▸ **Supplied material**
* * * * *
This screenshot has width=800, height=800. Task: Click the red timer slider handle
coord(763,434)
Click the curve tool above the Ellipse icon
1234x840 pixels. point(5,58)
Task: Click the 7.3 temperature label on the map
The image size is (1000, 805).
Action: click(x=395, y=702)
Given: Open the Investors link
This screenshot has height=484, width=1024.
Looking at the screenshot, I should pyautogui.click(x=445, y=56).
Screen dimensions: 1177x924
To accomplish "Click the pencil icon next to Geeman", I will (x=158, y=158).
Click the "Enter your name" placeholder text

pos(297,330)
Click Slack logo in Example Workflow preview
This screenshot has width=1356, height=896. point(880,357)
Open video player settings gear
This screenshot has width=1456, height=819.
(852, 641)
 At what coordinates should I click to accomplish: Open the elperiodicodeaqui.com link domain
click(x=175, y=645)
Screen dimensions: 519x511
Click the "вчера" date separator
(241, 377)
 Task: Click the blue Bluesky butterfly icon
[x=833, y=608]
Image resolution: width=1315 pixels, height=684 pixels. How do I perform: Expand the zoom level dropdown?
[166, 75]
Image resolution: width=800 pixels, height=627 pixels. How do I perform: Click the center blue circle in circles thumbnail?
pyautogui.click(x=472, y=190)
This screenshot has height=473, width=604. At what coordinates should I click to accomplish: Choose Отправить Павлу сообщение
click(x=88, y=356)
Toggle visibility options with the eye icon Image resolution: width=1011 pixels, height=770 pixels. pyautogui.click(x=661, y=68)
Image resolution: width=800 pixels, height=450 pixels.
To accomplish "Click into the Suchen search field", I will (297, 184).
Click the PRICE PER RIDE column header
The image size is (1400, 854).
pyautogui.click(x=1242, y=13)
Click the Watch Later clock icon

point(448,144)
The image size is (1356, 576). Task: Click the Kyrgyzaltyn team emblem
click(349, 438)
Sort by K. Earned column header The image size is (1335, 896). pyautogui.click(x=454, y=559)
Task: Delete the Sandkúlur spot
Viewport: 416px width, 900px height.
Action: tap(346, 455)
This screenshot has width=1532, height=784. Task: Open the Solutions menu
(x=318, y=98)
* * * * *
▸ **Work request**
Give again, word for word, every line of the listing above from the one with "Click Slack logo in Example Workflow preview" to the one with "Screen dimensions: 519x511", both inclusive, and nothing beyond them.

▸ **Response**
Click Slack logo in Example Workflow preview
This screenshot has width=1356, height=896. point(880,357)
Open video player settings gear
This screenshot has width=1456, height=819.
(852, 641)
 At what coordinates should I click to accomplish: Open the elperiodicodeaqui.com link domain
click(x=175, y=645)
Screen dimensions: 519x511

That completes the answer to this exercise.